I've also embedded a chart below showing Linkscape's raw index URL count:

You'll notice that at the beginning of this year, we ramped up index size at the request of our users. Unfortunately, we found that this didn't correlate well to quality or usefulness in every case, so we've been refining our crawl selection and metrics before we attempt to scale up again. We do plan to grow the index again, but we're much more concerned with the value of the links and pages we report back, so we won't grow just for the sake of numbers - as Danny Sullivan and Google themselves have pointed out many times, size ≠ quality.

Changes to How OSE & Linkscape Define "Followed" vs. "Nofollowed"

Based on some more feedback from users and API partners, we've made a change to how we define "followed" and "nofollowed" links through our API, and you'll see this in Open Site Explorer. Our friends noted that links containing the rel="nofollow" attribute aren't the only ones that don't pass link juice, so we've gone ahead and made two buckets as below:

Followed:

  • 301 redirects
  • normal HTML links
  • pages that meta refresh (Google appears to treat these like 301s)
  • pages with rel="canonical" directives to another URL

Nofollowed:

  • links marked with rel="nofollow"
  • links on pages with the meta robots "nofollow" directive
  • feed autodiscovery links for blogs/RSS feeds (we're fairly sure Google doesn't treat these as juice-passing links)
  • 302 redirects

If you're using the API to pull in link data, you'll see these new delineations, which should also help with previous disparaties in link count numbers (because adding followed+nofollowed previously didn't include some of these other types of links).

Some News on the SEOmoz API

We are proud to announce the release of a Linkscape Ruby gem.  This gem contains all of the code we used to access the Site Intelligence API and power Open Site Explorer. If you were looking for a time to get started with our API, this bit of sample code should make it even easier.  For more information about the gem, check out the Ruby section of Sample Code page here.

We're also making it easy to track future updates via the Linkscape Schedule in our API wiki. If you haven't yet checked out the API, now's the time - you can build remarkable things for on-site analysis, link data extraction or anything else that requires trillions of links :-)
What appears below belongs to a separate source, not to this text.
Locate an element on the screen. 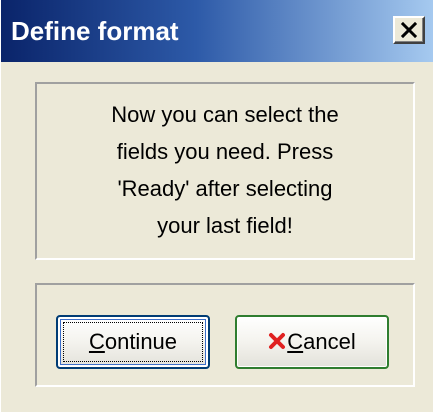 The width and height of the screenshot is (433, 412). cancel-button-label: Cancel is located at coordinates (321, 342).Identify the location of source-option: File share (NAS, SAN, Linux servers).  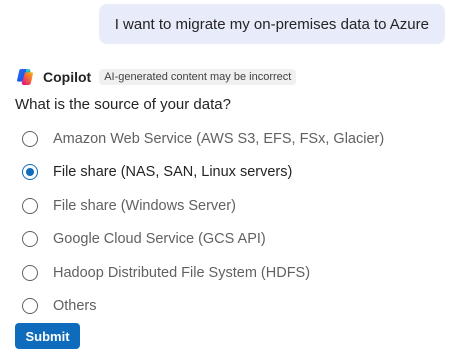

A Fond Farewell to Nick Gerner

Unfortunately, I've got some sad news to report as well. Nick Gerner, who helped to create Linkscape in 2008, is leaving the team next week. He's been an incredible engineer and a good friend to everyone here at SEOmoz and many of our colleagues in the community as well. We wish him well and can't wait to see what he does next (he's assured us it's something exciting in the startup world).

If you've been connecting with Nick regarding the API, you can send those requests to Sarah Bird and feel free to pass any direct questions about Linkscape to sitesupport where Ben, Chas & Phil are helping to improve the index and our tools on that front. 

Looking forward to the discussion - hope this weekend post doesn't intrude on too much family time. Don't forget to have a great Mother's Day!